In an earlier post today I mentioned the idea of a pretty pocket knife as a kind of men's jewelry, and my grandfather's rule that no man should feel guilty about spending money on something he would own for the rest of his life.
I guess I wear four pieces of jewelry. I wear my wedding ring, which looks like two gold bands joined by a small loop of platinum. I wear my engagement ring on my other hand: a silver ring from the Signals catalog that says "I am my beloved's and my beloved is mine" in Hebrew. I wear a necklace that was a wedding present from my wife. And I almost always carry my fountain pen.
I started carrying a fountain pen in graduate school. I had a green Waterman Phileas. I thought it odd to spend $20 on a pen, but it wrote very nicely, lasted for ten years, and let me use fun colors of ink.

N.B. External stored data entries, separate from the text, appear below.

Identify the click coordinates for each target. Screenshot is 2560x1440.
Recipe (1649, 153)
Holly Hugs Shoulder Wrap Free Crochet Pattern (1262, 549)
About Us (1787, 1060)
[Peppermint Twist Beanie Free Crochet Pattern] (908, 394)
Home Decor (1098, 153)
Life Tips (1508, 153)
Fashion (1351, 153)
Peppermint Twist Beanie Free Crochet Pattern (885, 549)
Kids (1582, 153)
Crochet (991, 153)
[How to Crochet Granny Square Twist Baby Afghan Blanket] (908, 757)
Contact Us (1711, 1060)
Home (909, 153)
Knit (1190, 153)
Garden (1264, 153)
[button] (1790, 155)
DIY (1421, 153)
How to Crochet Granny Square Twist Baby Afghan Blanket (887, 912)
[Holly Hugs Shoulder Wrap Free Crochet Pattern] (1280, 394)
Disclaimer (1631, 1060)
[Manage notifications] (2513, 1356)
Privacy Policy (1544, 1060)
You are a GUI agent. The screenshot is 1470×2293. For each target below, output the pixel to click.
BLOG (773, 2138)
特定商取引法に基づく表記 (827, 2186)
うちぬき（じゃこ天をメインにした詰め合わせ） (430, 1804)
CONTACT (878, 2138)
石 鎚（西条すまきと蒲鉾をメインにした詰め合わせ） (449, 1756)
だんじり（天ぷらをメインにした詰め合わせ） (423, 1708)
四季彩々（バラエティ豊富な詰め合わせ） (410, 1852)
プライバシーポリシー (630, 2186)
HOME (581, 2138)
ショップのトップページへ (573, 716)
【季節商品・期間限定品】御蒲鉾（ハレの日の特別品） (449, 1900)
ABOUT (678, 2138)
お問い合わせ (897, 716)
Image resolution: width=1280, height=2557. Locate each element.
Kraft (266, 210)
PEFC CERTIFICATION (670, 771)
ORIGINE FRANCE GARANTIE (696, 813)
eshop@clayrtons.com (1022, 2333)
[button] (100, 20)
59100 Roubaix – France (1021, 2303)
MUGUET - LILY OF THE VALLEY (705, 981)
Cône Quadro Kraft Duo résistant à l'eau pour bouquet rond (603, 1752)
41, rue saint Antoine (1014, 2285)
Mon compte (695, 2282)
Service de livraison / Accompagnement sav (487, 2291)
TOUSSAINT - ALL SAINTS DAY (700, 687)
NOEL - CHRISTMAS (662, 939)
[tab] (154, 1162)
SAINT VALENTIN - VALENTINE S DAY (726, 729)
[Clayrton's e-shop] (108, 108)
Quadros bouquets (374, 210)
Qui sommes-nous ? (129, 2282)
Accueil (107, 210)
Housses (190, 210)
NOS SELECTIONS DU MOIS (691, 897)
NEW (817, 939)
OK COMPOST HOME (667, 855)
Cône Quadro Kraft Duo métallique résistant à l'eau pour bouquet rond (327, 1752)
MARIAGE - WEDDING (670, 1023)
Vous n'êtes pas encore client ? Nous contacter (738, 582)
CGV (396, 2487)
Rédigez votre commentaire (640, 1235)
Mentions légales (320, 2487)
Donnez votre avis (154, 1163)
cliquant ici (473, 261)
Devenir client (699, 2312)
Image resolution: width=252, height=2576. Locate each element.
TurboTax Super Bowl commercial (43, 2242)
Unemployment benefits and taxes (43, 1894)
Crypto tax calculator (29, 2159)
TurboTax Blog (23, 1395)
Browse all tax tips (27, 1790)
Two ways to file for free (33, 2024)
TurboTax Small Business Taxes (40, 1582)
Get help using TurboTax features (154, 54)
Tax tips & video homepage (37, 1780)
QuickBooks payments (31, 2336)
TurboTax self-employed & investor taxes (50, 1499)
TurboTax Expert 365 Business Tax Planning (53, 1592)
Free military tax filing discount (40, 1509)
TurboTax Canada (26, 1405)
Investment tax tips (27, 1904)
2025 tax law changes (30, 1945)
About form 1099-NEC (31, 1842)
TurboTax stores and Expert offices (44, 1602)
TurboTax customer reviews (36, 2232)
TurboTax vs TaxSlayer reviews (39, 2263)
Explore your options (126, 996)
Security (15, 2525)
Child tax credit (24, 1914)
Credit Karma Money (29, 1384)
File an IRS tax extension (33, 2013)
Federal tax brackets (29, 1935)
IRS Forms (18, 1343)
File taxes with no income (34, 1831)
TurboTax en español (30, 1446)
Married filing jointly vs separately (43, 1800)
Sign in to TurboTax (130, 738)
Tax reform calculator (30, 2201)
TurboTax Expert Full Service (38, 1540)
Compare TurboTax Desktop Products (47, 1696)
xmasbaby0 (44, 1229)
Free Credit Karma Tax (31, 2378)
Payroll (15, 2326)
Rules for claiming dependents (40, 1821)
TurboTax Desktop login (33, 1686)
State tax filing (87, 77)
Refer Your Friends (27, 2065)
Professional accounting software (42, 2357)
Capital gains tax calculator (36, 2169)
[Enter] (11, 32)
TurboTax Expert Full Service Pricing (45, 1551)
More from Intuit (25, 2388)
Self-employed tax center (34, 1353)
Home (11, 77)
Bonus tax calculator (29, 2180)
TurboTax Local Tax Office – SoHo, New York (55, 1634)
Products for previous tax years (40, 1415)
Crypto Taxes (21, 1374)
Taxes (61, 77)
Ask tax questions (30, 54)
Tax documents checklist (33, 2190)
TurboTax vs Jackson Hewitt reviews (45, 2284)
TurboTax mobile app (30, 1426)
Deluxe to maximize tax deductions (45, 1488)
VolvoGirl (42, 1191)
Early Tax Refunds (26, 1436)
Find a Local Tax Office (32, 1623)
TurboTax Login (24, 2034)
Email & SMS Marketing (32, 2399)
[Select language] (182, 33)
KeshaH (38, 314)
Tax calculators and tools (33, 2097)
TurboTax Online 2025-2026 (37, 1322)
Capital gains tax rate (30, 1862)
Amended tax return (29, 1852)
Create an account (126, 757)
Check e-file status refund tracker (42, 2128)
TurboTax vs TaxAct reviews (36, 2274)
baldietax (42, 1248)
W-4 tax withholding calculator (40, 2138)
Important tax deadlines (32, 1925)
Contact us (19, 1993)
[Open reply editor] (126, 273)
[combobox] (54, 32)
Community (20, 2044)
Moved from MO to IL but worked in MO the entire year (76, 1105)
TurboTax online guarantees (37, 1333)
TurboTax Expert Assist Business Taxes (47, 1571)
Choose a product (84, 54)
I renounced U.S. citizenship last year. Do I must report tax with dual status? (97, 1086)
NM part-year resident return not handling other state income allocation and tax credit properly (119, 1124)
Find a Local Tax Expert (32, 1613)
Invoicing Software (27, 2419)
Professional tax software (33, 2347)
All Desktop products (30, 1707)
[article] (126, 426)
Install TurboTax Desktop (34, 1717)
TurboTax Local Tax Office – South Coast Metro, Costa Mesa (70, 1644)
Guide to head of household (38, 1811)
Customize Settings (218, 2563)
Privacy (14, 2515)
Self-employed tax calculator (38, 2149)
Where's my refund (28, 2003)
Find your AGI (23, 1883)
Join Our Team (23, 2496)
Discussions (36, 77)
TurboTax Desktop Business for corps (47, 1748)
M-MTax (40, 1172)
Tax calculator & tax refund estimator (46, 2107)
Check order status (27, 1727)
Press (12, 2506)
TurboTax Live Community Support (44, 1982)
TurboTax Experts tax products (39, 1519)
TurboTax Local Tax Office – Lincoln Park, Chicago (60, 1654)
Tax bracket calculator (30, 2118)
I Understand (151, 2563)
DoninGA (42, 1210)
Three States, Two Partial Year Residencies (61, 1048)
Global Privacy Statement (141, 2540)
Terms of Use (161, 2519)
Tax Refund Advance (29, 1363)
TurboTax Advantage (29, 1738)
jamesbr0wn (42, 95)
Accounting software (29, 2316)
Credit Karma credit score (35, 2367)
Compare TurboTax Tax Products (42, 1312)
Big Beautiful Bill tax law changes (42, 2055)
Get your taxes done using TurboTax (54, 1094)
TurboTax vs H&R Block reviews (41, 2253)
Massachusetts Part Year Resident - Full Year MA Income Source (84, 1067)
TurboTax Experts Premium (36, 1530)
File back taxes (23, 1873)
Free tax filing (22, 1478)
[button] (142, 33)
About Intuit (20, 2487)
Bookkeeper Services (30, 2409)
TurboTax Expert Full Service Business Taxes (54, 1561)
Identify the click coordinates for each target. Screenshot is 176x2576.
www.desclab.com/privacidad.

I learned that if I had an expensive pen I did not lose it. With cheap pens I lost them as often as anyone else.
Eventually, last year, the nib broke and I replaced the pen with a black and gold Namiki Vanishing Point. This is the least expensive gold nib fountain pen, a step up that makes a big difference in how nicely it writes.
Do I write enough that having a gold nib fountain pen is worth the cost? Some days, but not usually. As a pen it's needlessly expensive. But as jewelry its very pretty and not expensive, and men don't get many options for jewelry. Perhaps most importantly, I write more handwritten letters than I otherwise would.